La presenza asfissiante della criminalità mette sempre di più in difficoltà la nostra economia, che di per se è storicamente in condizioni precarie. Quello che nell’indifferenza generale sta avvenendo in questi giorni alla Quality Sound di Giugliano è emblematico, una chiara fotografia di come siamo ridotti e senza che i pseudo politicanti locali facciano qualcosa.

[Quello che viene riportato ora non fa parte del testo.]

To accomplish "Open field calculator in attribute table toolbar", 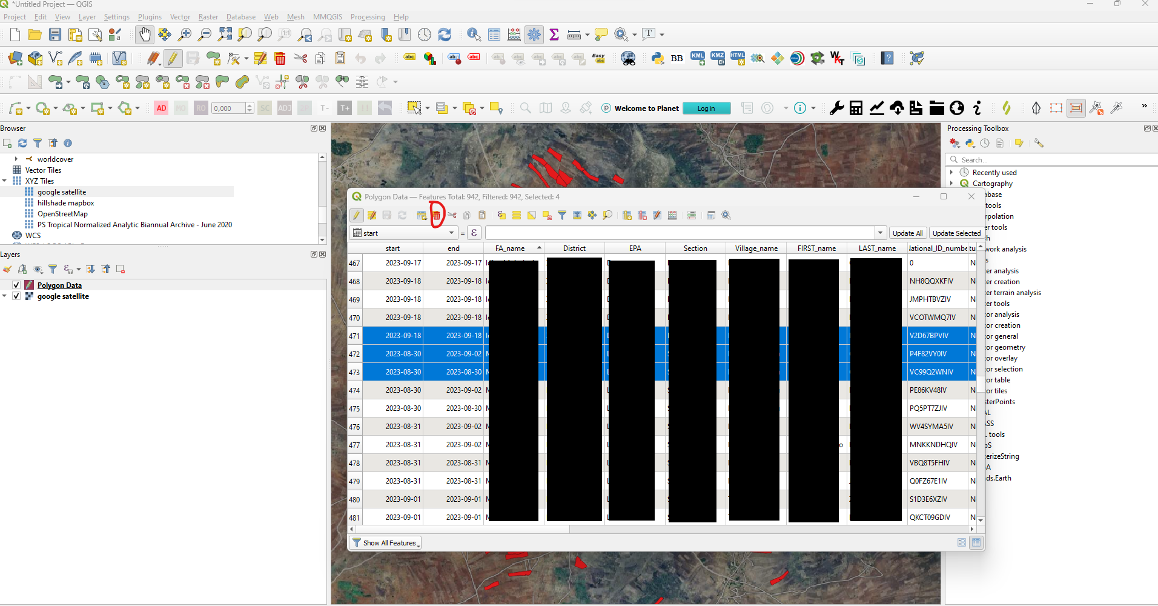I will point(672,216).
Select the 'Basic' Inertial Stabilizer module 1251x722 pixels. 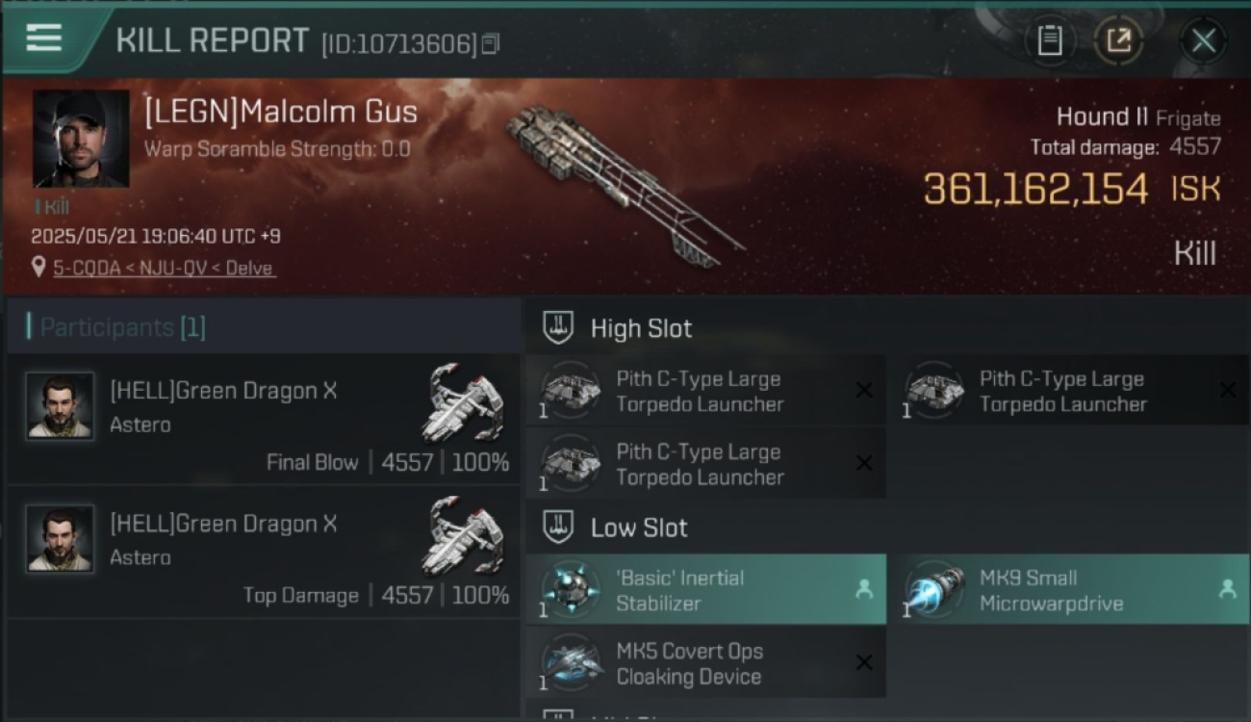point(705,589)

I ladri hanno saccheggiato l’azienda, la produzione è rimasta bloccata e i 35 operai rischiano di andare in cassa integrazione. Domenico Domenicone, titolare della Quality Sound, che produce supporti audiovisivi, ha dichiarato alla collega Tonia Limatola del Mattino di Napoli: "Non ho intenzione di riaprire, non ci sono più le condizioni per poter fare impresa in questa terra di nessuno Ce l’ho messa tutta, ma le condizioni di insicurezza di questa zona, hanno finito col peggiorare la situazione". Un grido di dolore che nessuno vuole raccogliere, eppure quello della Quality Sound non sembra essere un caso isolato. "Siamo esasperati – dice l’imprenditore giuglianese Francesco De Maria – Ora le istituzioni ci devono dare ascolto o saremmo tutti costretti a chiudere le aziende, mandando a casa migliaia di operai". La Quality Sound ha aperto a Giugliano circa 6 anni fa, ha avuto un ruolo fondamentale nella produzione di film come "Aitanic" con Nino D’Angelo, poi "Annarè" con Gigi D’Alessio, e "Il Latitante" con Barbara Chiappini. Insomma un business che poteva reggere, ma la Camorra che taglieggia le attività, la cosiddetta micro criminalità che compie furti e rapine, gli sfigati che non sapendo cosa fare credono che investire significhi solamente realizzare complessi di quartini brutti distruggendo il territorio, l’ignoranza da parte di un pletora di analfabeti eletti nelle istituzioni, che non conoscono le potenzialità economiche offerte turismo culturale ed enogastronomico e non solo quello, sono un mix di sciagure che paghiamo a caro prezzo. Quello che è capitato a quest’azienda lo testimonia.